DIRECTION ▸ Rewrite the listing lines from the one containing "The image size is (1280, 603)." down through the one containing "pos(51,218)", swapping "radio button" for "checkbox" and keeping everything else unchanged. Omit the pictures.

================

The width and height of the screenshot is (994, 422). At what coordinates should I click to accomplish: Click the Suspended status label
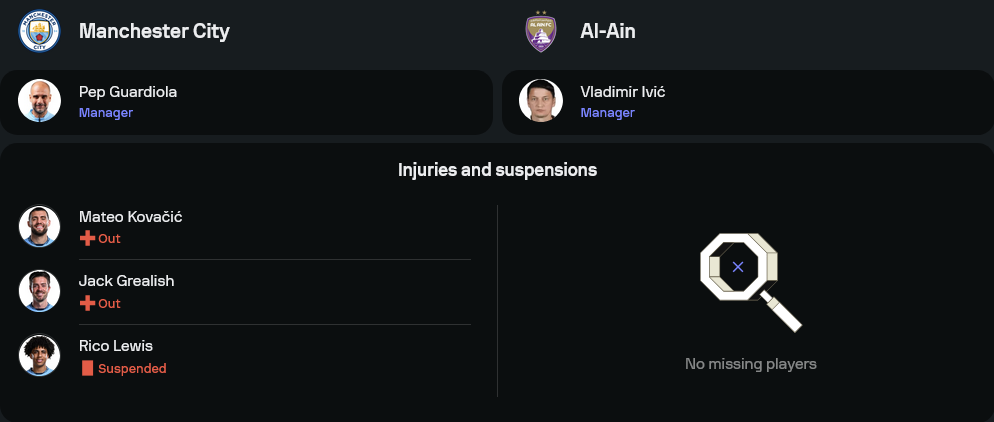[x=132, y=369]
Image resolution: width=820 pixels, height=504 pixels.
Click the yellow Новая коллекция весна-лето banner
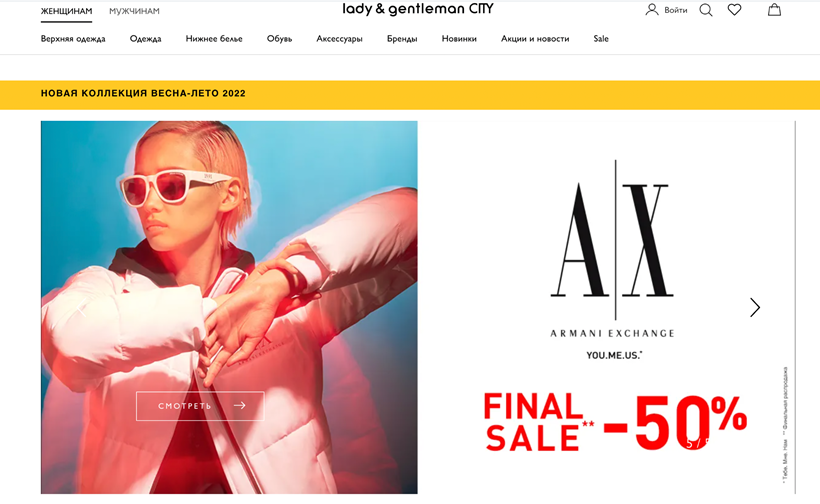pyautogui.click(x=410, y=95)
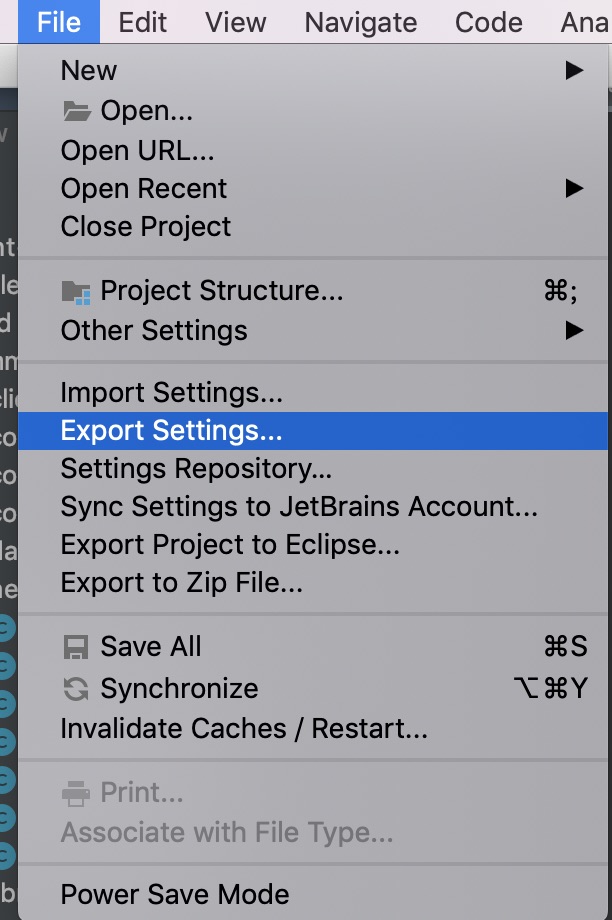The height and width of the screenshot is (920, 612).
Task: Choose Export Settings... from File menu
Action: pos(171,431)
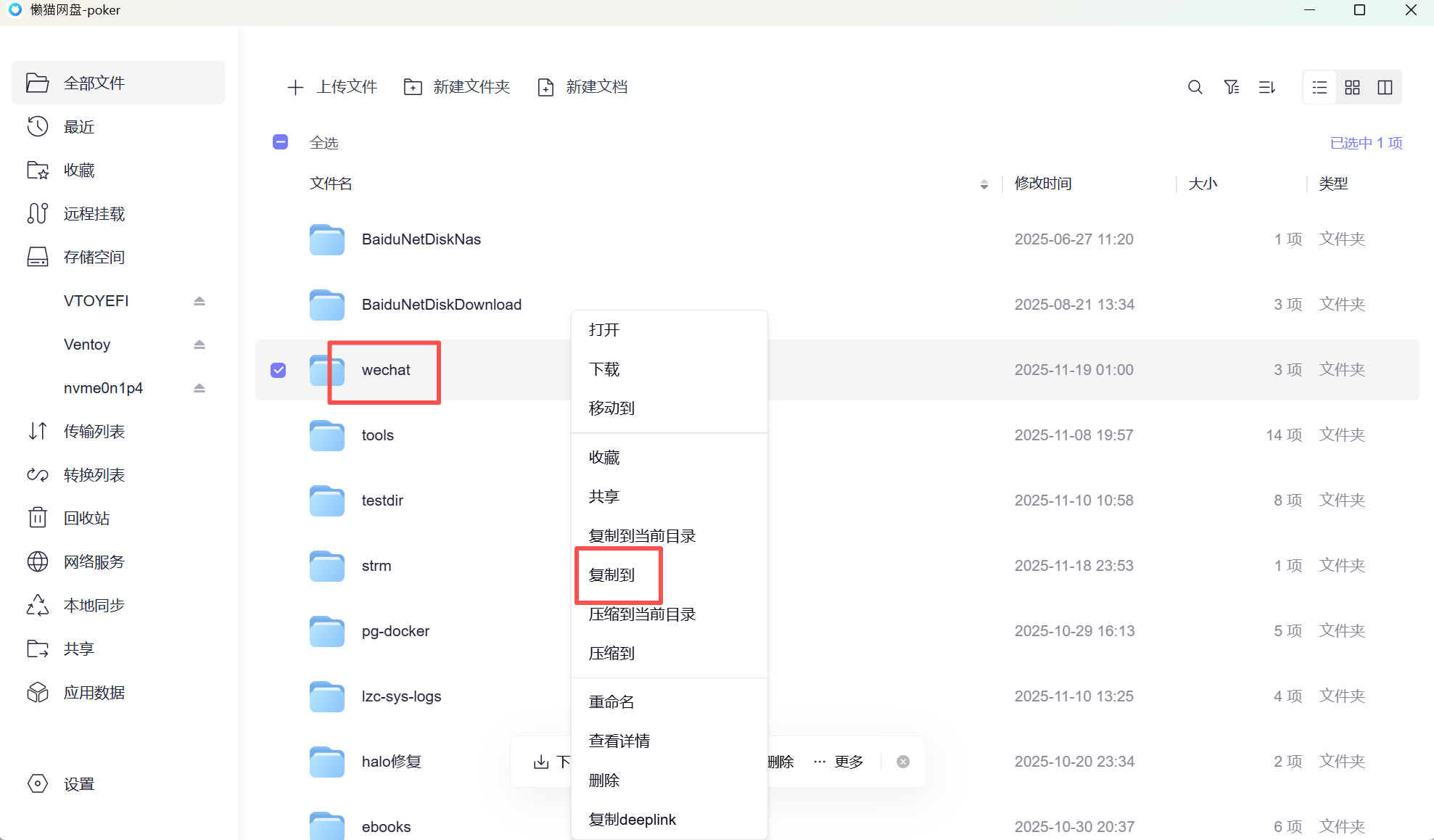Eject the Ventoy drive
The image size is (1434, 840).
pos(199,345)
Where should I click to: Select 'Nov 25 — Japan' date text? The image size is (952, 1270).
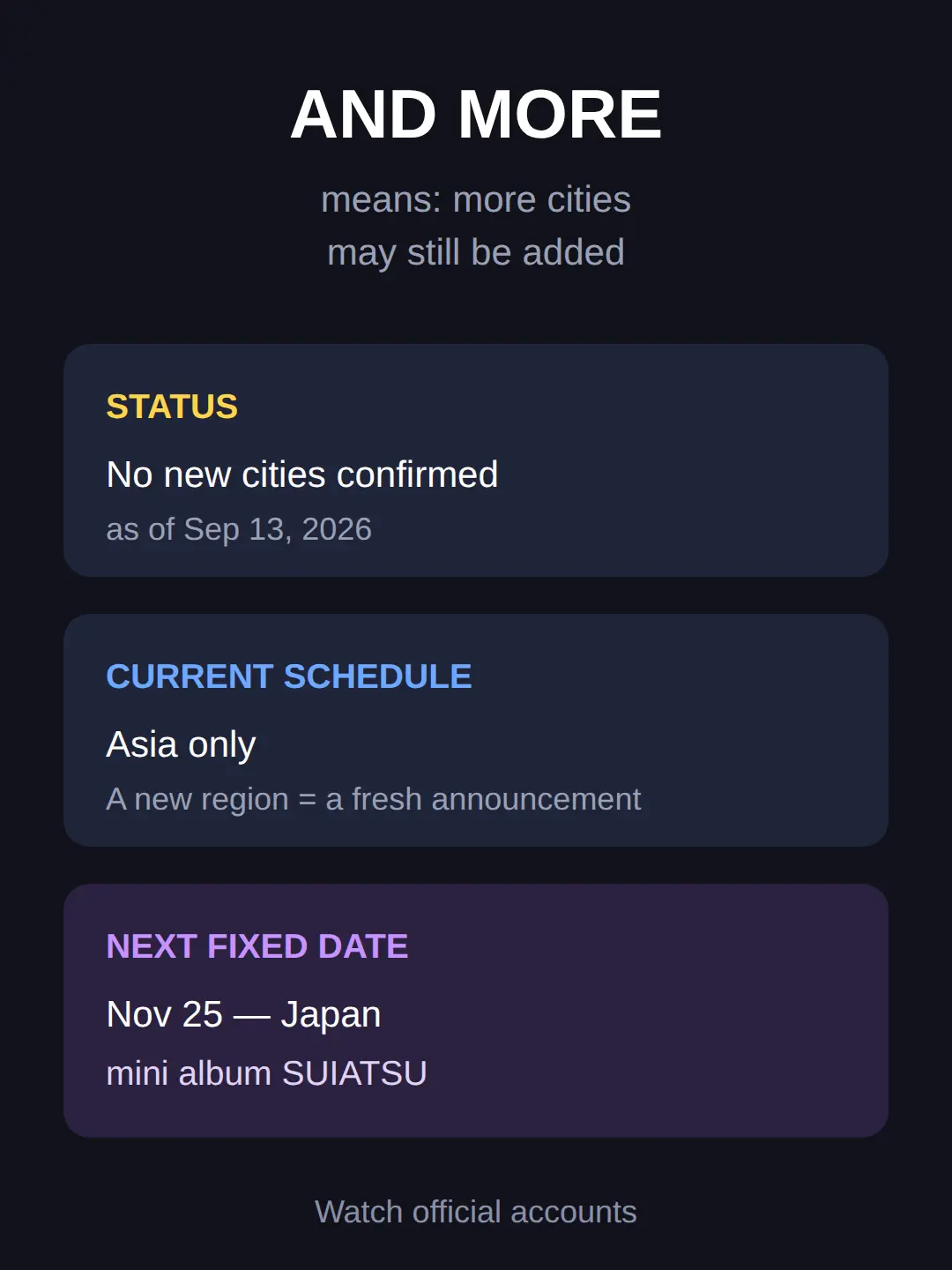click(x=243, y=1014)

================

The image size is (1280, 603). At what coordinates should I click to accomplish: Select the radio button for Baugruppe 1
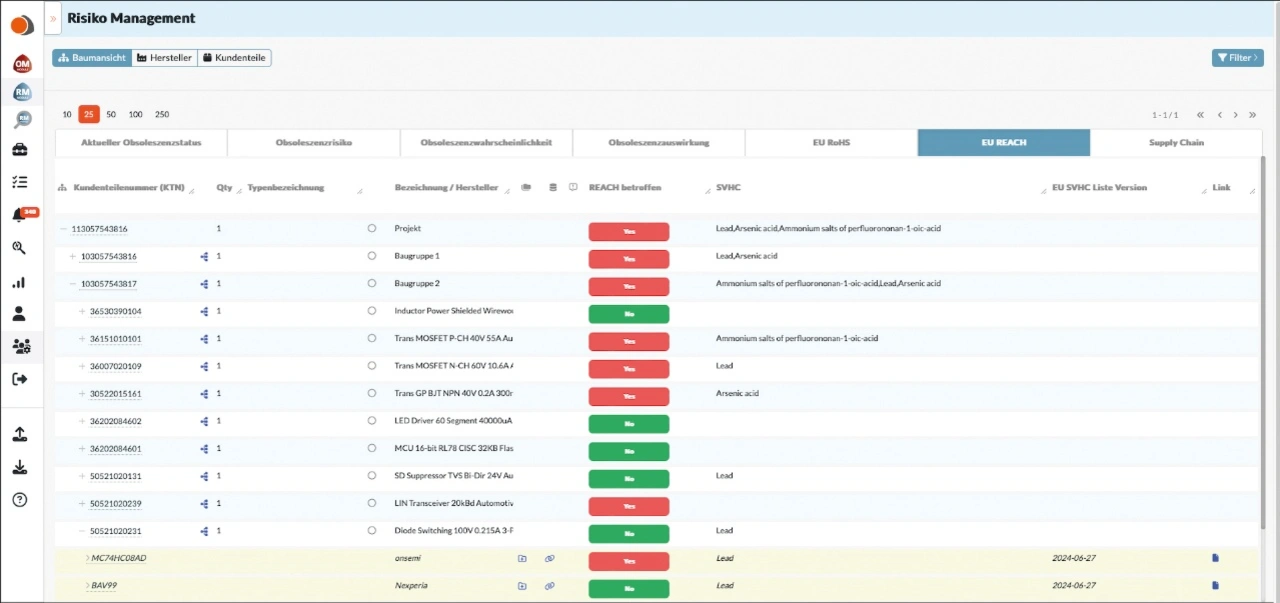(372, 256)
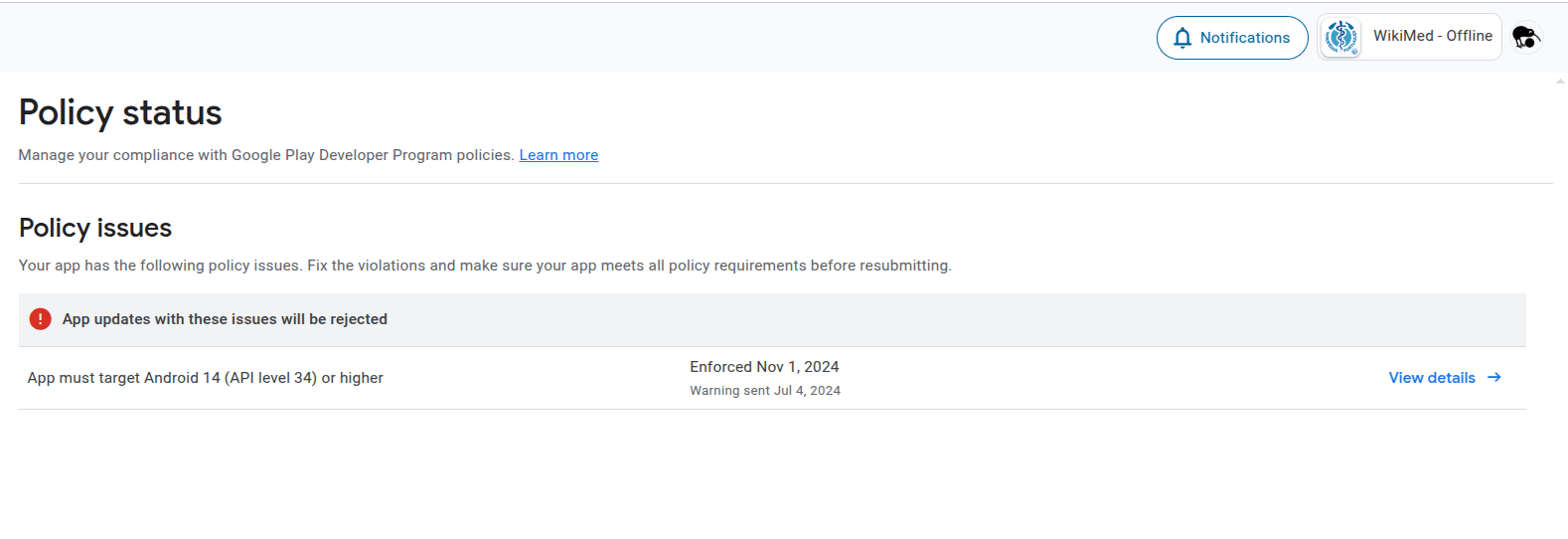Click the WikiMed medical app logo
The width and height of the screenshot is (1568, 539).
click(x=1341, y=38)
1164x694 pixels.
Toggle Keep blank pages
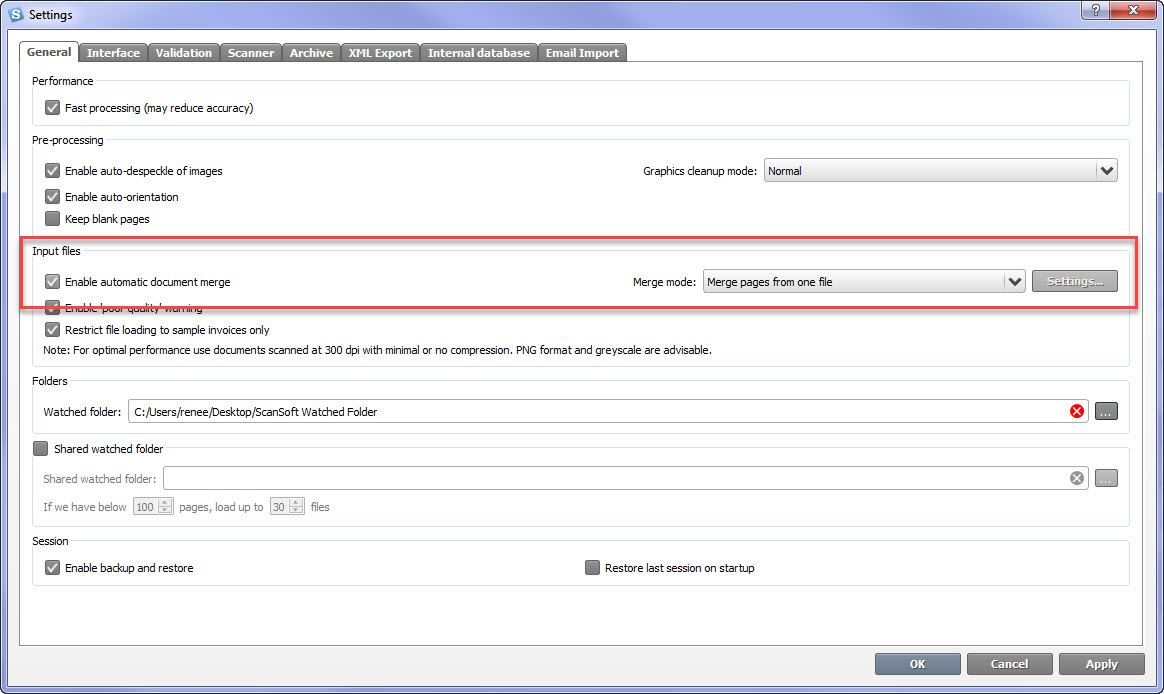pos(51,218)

================

RESULT FOR THIS TASK ▸
The image size is (1280, 603). At what coordinates should I click to accomplish: Select the checkbox for Baugruppe 1
(372, 256)
Click the WikiMed medical app logo
The width and height of the screenshot is (1568, 539).
click(x=1341, y=38)
1164x694 pixels.
Toggle Keep blank pages
pos(51,218)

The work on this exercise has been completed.